[SECTION DU TEXTE]
--*--

Dans le cadre de sa « Campagne NDONDEZA contre les disparitions forcées au Burundi », le FOCODE ne cesse de recevoir des messages évoquant des cas de personnes disparues après leur arrestation ou plutôt enlèvement par des agents des services de l’Etat burundais (Police, Armée, Service National de Renseignement). Le nombre impressionnant de cas encore sous analyse révèle l’ampleur inquiétante de ce phénomène qui, jusqu’ici, ne suscite aucune réaction des autorités burundaises.  Le cas présent concerne l’enlèvement suivi de la disparition de Monsieur Rémy MATABURA à l’aube du 17 avril 2016 à son domicile sis à la colline MUGOMERA en commune Mugamba de la province Bururi (Sud du Burundi).

A. Identité de la victime

  1. Fils de Jean BARENGAYABO et de Marie KAMIKAZI, Rémy MATABURA est né en 1970 sur la colline Mugomera, zone Vyuya de la commune Mugamba en province de Bururi. Marié et père de quatre enfants, chauffeur de profession mais sans emploi depuis quelques mois, Rémy MATABURA vivait sur sa colline natale avec sa famille (son épouse et ses enfants) et c’est là qu’il fut enlevé.

B. Appartenance politique de la victime.

  1. La famille et les voisins de Rémy MATABURA sont unanimes pour dire qu’il ne s’intéressait ni de près ni de loin à la politique. Il exerçait le métier de chauffeur et il n’avait pas d’emploi depuis quelques mois.
  2. Selon toujours les sources contactées par le FOCODE, Rémy MATABURA n’a jamais participé aux manifestations pacifiques contre le 3ème mandat de Pierre NKURUNZIZA.

C. Eléments du contexte

  1. D’après des informations recueillies auprès de sa famille et de ses proches, samedi le 16 avril 2016, Monsieur Rémy MATABURA était avec des amis dans un débit de boisson du petit centre de négoce de sa colline MUGOMERA quand deux personnes qu’aucun résident de la place n’a pu identifier sont arrivées. Ils ont commandé de la bière pour eux-mêmes et pour quelques-unes des gens qui se trouvaient là dont Rémy MATABURA.
  2. MAHEKE, un imbonerakure de la place, fils de MARERWA et de Spès MANIRAMBONA, voyant ces deux personnes « inconnues » appela l’administrateur de la commune M. Anicet NIYONZIMA et lui dit qu’il y avait à MUGOMERA deux personnes suspectes. Dans l’entre-temps, les deux hommes, qui ne se souciaient de rien parce que ne sachant pas que MAHEKE avait appelé l’administrateur pour les arrêter, ont pris une moto-taxi et sont partis pour MATANA.

--*--

[VOTRE OBJECTIF] Indiquez si chacune des affirmations suivantes concorde avec le texte sur l’enlèvement de Rémy MATABURA : (a) Rémy MATABURA est né en 1970 sur la colline Mugomera ; (b) Rémy MATABURA a pris part aux manifestations contre le 3ème mandat de Pierre NKURUNZIZA ; (c) les deux inconnus ont quitté MUGOMERA à pied. Répondez par oui ou non, en citant fidèlement les mots décisifs du texte. Répondez en vous fondant uniquement sur le texte.

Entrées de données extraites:
--*--

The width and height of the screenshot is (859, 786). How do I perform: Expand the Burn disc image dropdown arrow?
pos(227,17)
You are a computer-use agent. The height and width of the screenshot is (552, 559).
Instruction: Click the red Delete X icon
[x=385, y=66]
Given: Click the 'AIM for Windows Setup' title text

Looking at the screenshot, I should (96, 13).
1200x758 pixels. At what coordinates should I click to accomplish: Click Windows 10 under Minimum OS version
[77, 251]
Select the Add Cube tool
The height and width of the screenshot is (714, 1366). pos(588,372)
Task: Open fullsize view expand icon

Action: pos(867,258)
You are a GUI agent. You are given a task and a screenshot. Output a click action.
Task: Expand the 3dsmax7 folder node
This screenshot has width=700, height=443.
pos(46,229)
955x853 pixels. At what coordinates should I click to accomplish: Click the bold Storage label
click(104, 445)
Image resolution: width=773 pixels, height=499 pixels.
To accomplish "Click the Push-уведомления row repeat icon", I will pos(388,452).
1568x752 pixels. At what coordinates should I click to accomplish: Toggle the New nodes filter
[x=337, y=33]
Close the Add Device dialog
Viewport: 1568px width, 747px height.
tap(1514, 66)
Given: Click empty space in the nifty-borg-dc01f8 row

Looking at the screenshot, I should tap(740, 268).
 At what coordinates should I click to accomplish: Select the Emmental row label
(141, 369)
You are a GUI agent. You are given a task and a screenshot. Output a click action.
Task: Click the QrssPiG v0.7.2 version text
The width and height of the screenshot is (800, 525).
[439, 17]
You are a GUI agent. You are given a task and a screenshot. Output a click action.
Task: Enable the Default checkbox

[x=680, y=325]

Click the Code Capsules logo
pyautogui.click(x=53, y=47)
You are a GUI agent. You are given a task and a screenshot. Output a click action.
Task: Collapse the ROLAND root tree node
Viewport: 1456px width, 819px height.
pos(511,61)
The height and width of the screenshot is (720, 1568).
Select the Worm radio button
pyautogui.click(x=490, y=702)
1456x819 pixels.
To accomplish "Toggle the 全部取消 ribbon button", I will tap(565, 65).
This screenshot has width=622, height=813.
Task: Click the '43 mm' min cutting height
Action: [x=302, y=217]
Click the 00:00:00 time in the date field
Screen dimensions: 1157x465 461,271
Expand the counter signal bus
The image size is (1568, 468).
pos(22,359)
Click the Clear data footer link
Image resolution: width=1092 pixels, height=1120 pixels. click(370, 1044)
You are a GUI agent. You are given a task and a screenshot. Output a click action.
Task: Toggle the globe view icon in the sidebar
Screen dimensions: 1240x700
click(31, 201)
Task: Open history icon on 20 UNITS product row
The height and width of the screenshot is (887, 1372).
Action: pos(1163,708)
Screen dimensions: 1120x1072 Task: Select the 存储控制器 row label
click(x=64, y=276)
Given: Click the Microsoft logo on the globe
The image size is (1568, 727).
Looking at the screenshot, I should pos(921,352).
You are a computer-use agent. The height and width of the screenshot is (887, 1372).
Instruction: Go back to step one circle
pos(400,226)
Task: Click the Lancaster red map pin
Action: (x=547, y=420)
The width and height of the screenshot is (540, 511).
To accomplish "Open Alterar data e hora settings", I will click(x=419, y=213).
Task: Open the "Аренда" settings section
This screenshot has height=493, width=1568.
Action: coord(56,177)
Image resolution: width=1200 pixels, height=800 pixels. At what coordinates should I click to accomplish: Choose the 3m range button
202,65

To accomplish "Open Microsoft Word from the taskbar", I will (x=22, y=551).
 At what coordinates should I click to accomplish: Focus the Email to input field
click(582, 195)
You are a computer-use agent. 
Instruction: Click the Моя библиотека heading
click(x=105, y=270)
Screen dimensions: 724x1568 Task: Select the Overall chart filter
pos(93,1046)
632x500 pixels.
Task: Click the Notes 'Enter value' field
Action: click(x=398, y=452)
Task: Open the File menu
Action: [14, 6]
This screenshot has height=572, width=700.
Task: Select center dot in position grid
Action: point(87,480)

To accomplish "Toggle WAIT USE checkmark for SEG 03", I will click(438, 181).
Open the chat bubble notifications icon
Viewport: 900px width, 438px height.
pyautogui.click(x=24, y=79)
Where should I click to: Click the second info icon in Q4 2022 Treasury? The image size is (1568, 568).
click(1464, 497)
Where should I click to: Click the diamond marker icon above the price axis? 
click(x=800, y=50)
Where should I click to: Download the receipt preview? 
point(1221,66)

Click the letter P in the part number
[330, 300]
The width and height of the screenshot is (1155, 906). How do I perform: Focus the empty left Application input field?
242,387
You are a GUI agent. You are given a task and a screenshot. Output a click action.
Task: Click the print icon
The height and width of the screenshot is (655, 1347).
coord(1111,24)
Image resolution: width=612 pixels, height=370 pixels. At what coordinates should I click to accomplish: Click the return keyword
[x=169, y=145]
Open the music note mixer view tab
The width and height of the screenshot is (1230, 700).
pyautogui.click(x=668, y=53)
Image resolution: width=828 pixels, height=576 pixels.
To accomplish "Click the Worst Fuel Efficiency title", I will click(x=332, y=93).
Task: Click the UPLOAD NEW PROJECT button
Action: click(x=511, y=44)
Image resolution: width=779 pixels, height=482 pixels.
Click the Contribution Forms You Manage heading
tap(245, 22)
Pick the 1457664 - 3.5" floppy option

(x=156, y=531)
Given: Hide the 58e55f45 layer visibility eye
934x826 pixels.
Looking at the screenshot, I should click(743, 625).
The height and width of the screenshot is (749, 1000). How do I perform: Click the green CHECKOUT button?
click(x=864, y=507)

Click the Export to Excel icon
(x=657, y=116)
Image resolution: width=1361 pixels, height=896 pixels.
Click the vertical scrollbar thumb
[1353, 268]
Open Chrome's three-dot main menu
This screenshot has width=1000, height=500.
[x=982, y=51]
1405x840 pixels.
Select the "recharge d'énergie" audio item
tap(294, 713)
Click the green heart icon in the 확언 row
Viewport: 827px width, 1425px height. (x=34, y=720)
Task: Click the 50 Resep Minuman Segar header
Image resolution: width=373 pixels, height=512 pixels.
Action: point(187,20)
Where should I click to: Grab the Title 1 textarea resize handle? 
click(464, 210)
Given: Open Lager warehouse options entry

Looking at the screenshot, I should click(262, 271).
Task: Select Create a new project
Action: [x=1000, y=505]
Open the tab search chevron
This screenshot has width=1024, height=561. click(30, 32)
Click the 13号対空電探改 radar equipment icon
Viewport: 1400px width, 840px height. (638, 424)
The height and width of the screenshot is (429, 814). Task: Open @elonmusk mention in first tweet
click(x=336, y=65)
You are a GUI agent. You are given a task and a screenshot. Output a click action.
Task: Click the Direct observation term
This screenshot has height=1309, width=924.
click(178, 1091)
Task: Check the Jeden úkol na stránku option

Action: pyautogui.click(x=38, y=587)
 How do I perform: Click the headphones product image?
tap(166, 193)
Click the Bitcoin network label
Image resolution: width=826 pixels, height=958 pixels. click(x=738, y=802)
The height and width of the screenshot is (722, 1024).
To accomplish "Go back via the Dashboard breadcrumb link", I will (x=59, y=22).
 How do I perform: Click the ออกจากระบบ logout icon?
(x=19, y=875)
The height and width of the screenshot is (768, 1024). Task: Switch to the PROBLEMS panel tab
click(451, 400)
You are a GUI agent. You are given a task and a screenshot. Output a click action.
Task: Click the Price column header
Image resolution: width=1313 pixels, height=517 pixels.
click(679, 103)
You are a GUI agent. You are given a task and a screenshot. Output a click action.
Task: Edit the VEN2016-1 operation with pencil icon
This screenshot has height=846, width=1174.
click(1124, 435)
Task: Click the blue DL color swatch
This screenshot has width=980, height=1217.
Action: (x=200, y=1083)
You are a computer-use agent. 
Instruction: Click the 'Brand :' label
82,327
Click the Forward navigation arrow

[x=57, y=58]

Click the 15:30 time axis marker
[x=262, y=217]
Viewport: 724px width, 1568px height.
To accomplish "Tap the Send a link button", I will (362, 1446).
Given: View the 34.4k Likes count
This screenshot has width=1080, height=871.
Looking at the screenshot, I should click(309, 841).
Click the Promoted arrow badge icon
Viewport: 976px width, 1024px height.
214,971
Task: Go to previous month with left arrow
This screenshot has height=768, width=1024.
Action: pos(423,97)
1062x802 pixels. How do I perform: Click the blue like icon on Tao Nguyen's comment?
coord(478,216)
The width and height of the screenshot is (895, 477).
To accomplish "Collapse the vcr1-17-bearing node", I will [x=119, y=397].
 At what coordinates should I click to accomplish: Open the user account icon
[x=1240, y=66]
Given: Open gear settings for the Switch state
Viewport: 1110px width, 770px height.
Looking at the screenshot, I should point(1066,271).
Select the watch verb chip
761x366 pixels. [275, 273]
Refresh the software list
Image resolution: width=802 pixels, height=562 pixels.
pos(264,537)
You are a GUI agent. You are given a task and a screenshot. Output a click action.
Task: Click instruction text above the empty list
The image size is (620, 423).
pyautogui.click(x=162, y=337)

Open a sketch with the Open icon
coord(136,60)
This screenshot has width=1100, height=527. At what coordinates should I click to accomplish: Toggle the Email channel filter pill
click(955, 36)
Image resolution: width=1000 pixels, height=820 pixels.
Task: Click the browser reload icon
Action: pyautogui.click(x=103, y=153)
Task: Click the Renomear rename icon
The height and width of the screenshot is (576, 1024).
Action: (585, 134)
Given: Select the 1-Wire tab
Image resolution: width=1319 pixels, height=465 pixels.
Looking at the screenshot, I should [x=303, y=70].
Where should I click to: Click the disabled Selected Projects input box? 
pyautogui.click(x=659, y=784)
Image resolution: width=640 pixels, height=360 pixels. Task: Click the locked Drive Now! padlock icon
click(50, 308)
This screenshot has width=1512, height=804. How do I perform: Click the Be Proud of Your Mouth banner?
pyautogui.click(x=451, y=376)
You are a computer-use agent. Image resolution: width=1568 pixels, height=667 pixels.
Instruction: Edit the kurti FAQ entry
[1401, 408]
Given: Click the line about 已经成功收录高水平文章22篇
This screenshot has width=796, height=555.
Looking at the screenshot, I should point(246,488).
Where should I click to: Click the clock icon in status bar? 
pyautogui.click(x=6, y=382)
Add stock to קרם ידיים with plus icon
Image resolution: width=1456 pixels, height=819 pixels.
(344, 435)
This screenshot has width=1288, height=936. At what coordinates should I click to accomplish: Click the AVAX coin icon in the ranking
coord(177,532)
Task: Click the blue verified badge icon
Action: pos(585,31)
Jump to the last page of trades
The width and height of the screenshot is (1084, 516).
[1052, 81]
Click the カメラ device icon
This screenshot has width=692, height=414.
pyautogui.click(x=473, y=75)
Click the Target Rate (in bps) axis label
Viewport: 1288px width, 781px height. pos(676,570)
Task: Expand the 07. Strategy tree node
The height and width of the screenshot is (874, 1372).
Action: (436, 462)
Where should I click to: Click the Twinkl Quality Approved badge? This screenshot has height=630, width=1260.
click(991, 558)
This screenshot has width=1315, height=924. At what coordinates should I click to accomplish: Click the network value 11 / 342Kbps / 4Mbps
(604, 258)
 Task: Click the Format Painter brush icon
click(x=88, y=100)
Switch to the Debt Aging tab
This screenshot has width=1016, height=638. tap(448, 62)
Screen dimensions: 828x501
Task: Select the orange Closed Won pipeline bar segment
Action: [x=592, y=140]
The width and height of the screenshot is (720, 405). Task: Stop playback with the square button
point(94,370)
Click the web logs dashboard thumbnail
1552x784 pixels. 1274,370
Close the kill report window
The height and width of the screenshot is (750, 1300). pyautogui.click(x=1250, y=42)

--*--

[RÉPONSE CI-DESSOUS]
(a) Oui : « Rémy MATABURA est né en 1970 sur la colline Mugomera ».
(b) Non : « Rémy MATABURA n’a jamais participé aux manifestations pacifiques contre le 3ème mandat de Pierre NKURUNZIZA ».
(c) Non : « ont pris une moto-taxi et sont partis pour MATANA ».